Expanded CGG repeats in the fragile X syndrome

The heritable unstable sequences explain two
unusual characteristics of the fraX syndrome;
(i) the transition from a premutation (about
60–200 CGG repeats) without clinical manifestation
into a full mutation (more than 200 CGG
repeats) during transmission through the
germline, and (ii) differences in the FRAXA
locus within a given family.
Fragile X syndrome is heritable as an X-linked
dominant trait.

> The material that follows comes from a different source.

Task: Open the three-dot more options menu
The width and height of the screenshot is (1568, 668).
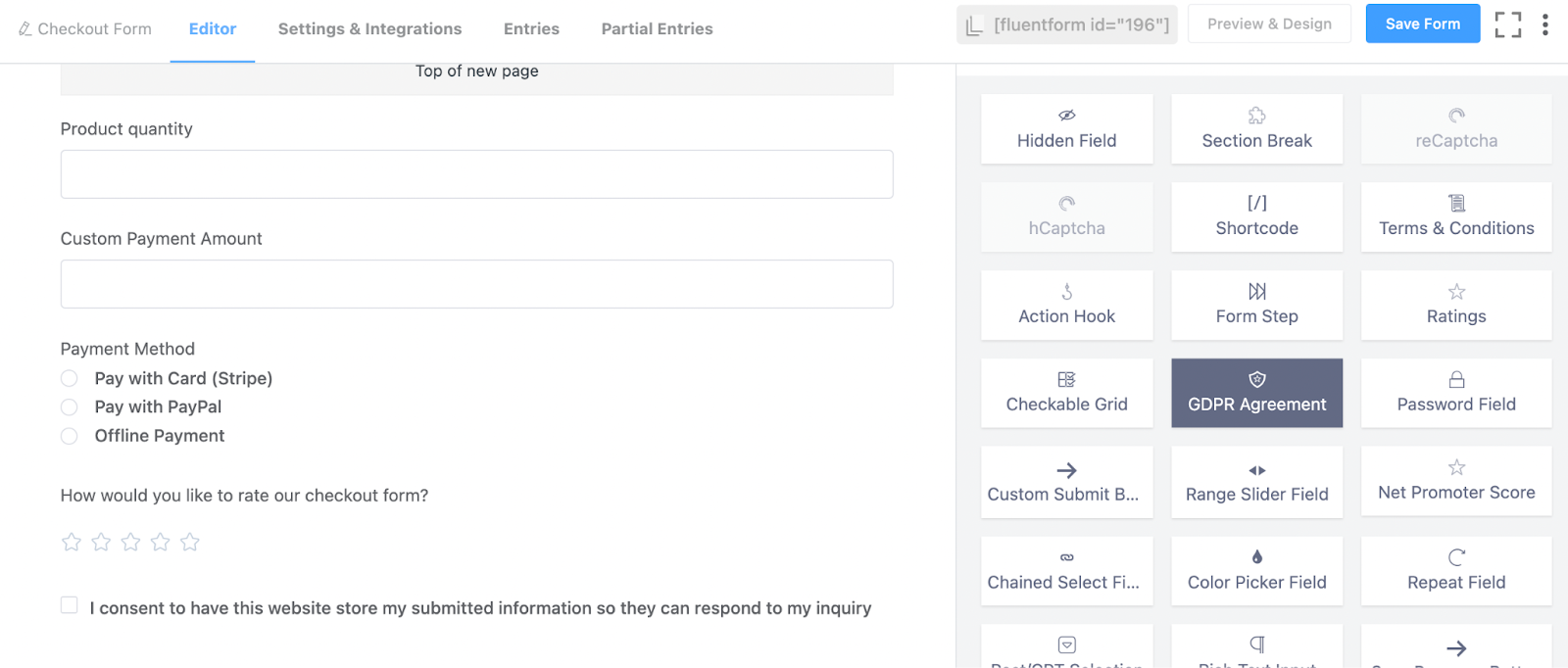Action: pyautogui.click(x=1544, y=24)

The risk of transmission and
clinical manifestation varies according to the
type of mutation (premutation or full mutation),
the gender of the patient and of the parent
carrying an expanded trinucleotide repeat, and
the relationship within the family. Males with
the full mutation are mentally retarded and do
not reproduce. Heterozygous females for the
full mutation have a risk of variable mental retardation
of 50%. They transmit the full mutation
to 50% of their offspring. A premutation
present in amale (“normal male transmitter”) is
transmitted to all daughters and none of the
sons. Female carriers of the premutation or full
mutation have a 50% risk of transmitting the
mutant allele. The actual risk of manifest fragile
X syndrome depends on the number of CGG repeats
and varies between 10% (60–69 repeats)
and 50% (more than 100 repeats) for sons (Gene
Clinics at http: www.geneclinics.org).
The number of CGG repeats is variable within a
family. In the pedigree shown (1), individuals II-
3 and III-1 have more than 200 repeats and have
fragile X syndrome. Individuals I-2, I-3, II-1, and
III-3 are carriers of the premutation with 79–82
repeats. The normal number of CGG repeats is 6
to about 50, the premutation is defined by
about 55 to 100, and the full disease-causing
mutation by more than 200 repeats (2).
The different numbers of CGG repeats can be
demonstrated in Southern blots as DNA fragments
of different sizes (3). The normal gene is
represented by a small DNA fragment (S). A premutation
leads to slightly enlarged fragments.
The full mutation is characterized by large fragments
(L). With this procedure, a reliable diagnosis
of the genotype is possible. (Photograph of
a Southern blot: HindIII digestion and hybridization
with probe Ox1.1; P. Steinbach, Ulm).